• **Records for this task**:
########

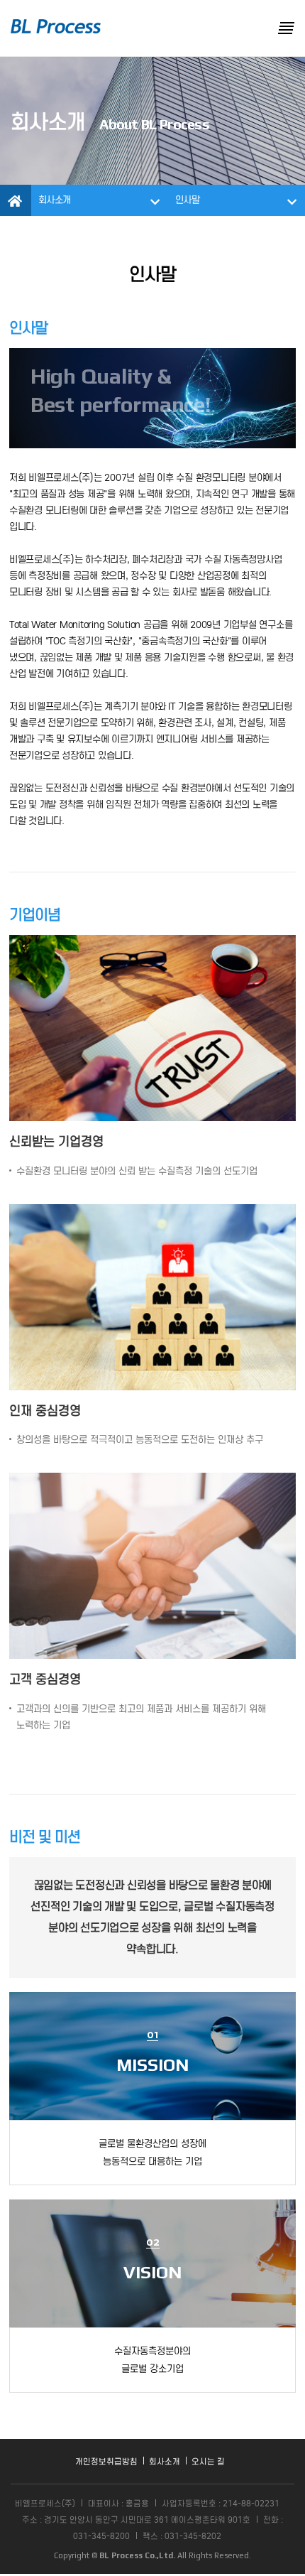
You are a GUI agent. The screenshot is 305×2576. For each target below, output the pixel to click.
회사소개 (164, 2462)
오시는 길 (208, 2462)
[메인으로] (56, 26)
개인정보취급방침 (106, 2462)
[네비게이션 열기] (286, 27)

########

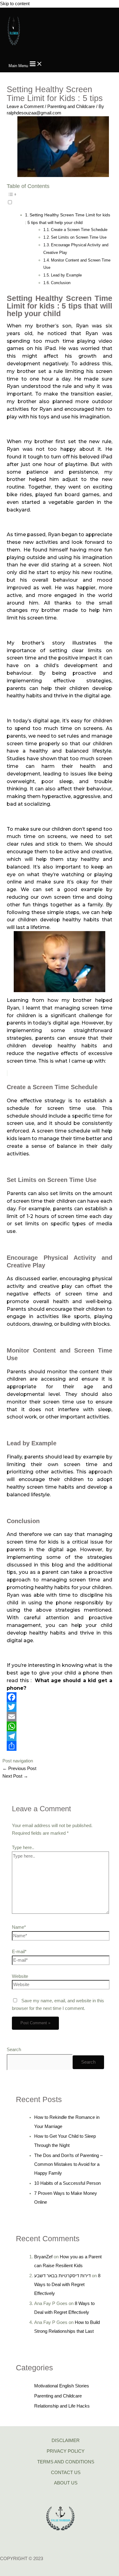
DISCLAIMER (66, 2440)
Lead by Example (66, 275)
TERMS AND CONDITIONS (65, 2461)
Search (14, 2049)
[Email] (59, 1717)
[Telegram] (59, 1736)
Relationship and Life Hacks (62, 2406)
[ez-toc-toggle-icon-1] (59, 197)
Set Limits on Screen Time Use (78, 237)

########

Out of the data above, transcribe exactly and only the lines starting with the line that has "You are a GUI" and going on through the line that has "[네비게이션 열기] (286, 27)", both included.

You are a GUI agent. The screenshot is 305×2576. For each target below, output the pixel to click.
회사소개 (164, 2462)
오시는 길 (208, 2462)
[메인으로] (56, 26)
개인정보취급방침 (106, 2462)
[네비게이션 열기] (286, 27)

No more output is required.